Record excerpts:
---------------
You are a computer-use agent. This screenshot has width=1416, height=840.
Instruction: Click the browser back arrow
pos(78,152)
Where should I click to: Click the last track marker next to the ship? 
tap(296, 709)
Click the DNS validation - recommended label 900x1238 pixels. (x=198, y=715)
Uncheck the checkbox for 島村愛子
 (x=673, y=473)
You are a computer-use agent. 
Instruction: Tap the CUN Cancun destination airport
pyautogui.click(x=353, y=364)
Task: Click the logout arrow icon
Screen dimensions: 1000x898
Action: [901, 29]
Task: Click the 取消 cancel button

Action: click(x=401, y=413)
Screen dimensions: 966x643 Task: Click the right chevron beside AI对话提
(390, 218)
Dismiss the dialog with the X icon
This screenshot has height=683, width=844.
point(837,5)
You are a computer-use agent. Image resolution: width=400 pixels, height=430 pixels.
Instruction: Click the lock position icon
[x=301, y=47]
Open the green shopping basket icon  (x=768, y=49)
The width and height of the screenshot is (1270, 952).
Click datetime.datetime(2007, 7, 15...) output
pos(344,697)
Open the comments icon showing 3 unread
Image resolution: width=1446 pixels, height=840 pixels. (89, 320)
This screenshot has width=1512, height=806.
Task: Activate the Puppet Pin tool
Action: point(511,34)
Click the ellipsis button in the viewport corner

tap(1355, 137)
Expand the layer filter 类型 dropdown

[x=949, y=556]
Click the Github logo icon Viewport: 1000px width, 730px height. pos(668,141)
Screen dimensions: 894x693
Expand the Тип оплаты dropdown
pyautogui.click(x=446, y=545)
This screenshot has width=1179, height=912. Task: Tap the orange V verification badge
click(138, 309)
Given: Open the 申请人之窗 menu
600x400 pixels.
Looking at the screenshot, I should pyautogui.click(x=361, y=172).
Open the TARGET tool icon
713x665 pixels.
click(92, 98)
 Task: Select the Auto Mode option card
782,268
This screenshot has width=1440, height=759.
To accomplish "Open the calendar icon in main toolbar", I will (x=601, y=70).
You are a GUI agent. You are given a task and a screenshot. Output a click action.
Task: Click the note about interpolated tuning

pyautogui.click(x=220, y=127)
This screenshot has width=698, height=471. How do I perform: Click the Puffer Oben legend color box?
---------------
Objective: Lay out every line of the listing as a numbered list, skipping blank lines, starting at the line containing "Screen dimensions: 894x693" and ending at the end of the listing.

Solution to this exercise:
1. Screen dimensions: 894x693
2. Expand the Тип оплаты dropdown
3. pyautogui.click(x=446, y=545)
4. This screenshot has width=1179, height=912. Task: Tap the orange V verification badge
5. click(138, 309)
6. Given: Open the 申请人之窗 menu
7. 600x400 pixels.
8. Looking at the screenshot, I should pyautogui.click(x=361, y=172).
9. Open the TARGET tool icon
10. 713x665 pixels.
11. click(92, 98)
12.  Task: Select the Auto Mode option card
13. 782,268
14. This screenshot has width=1440, height=759.
15. To accomplish "Open the calendar icon in main toolbar", I will (x=601, y=70).
16. You are a GUI agent. You are given a task and a screenshot. Output a click action.
17. Task: Click the note about interpolated tuning
18. pyautogui.click(x=220, y=127)
19. This screenshot has width=698, height=471. How do I perform: Click the Puffer Oben legend color box?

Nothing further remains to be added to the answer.